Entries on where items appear
-=-=-=-=-
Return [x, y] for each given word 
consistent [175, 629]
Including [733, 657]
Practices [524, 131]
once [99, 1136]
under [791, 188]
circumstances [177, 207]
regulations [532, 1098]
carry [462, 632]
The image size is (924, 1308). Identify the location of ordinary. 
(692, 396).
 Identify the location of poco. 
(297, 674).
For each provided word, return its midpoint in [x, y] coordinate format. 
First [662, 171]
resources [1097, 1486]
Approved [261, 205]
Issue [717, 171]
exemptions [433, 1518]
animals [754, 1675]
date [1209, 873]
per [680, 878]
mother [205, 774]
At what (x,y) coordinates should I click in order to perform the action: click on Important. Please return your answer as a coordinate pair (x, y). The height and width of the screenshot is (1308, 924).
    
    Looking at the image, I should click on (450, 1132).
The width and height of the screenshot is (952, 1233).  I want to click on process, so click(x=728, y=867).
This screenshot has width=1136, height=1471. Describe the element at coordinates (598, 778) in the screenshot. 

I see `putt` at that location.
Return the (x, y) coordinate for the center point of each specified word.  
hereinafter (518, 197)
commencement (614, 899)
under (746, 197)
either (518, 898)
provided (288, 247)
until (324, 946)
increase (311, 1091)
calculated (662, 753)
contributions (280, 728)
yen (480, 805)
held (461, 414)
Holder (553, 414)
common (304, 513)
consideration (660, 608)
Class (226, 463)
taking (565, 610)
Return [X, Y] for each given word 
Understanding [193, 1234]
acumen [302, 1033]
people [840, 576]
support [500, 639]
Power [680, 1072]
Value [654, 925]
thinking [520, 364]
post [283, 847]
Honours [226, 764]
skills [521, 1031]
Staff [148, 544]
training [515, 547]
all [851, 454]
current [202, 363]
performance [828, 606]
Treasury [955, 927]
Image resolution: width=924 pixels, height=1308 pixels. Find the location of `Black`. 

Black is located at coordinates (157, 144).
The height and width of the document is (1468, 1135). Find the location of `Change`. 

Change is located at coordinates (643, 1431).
-=-=-=-=-
SET EXERCISE — Please rewrite the material above with "word" changed to "term" everywhere it occurs, keeping everything else the same.

ANSWER TO THE EXERCISE —
Return [x, y] for each given term 
consistent [175, 629]
Including [733, 657]
Practices [524, 131]
once [99, 1136]
under [791, 188]
circumstances [177, 207]
regulations [532, 1098]
carry [462, 632]
The image size is (924, 1308). Identify the location of ordinary. 
(692, 396).
 Identify the location of poco. 
(297, 674).
For each provided term, return its midpoint in [x, y] coordinate format. 
First [662, 171]
resources [1097, 1486]
Approved [261, 205]
Issue [717, 171]
exemptions [433, 1518]
animals [754, 1675]
date [1209, 873]
per [680, 878]
mother [205, 774]
At what (x,y) coordinates should I click in order to perform the action: click on Important. Please return your answer as a coordinate pair (x, y). The height and width of the screenshot is (1308, 924).
    
    Looking at the image, I should click on (450, 1132).
The width and height of the screenshot is (952, 1233).  I want to click on process, so click(x=728, y=867).
This screenshot has width=1136, height=1471. Describe the element at coordinates (598, 778) in the screenshot. 

I see `putt` at that location.
Return the (x, y) coordinate for the center point of each specified term.  
hereinafter (518, 197)
commencement (614, 899)
under (746, 197)
either (518, 898)
provided (288, 247)
until (324, 946)
increase (311, 1091)
calculated (662, 753)
contributions (280, 728)
yen (480, 805)
held (461, 414)
Holder (553, 414)
common (304, 513)
consideration (660, 608)
Class (226, 463)
taking (565, 610)
Return [X, Y] for each given term 
Understanding [193, 1234]
acumen [302, 1033]
people [840, 576]
support [500, 639]
Power [680, 1072]
Value [654, 925]
thinking [520, 364]
post [283, 847]
Honours [226, 764]
skills [521, 1031]
Staff [148, 544]
training [515, 547]
all [851, 454]
current [202, 363]
performance [828, 606]
Treasury [955, 927]
Image resolution: width=924 pixels, height=1308 pixels. Find the location of `Black`. 

Black is located at coordinates (157, 144).
The height and width of the document is (1468, 1135). Find the location of `Change`. 

Change is located at coordinates (643, 1431).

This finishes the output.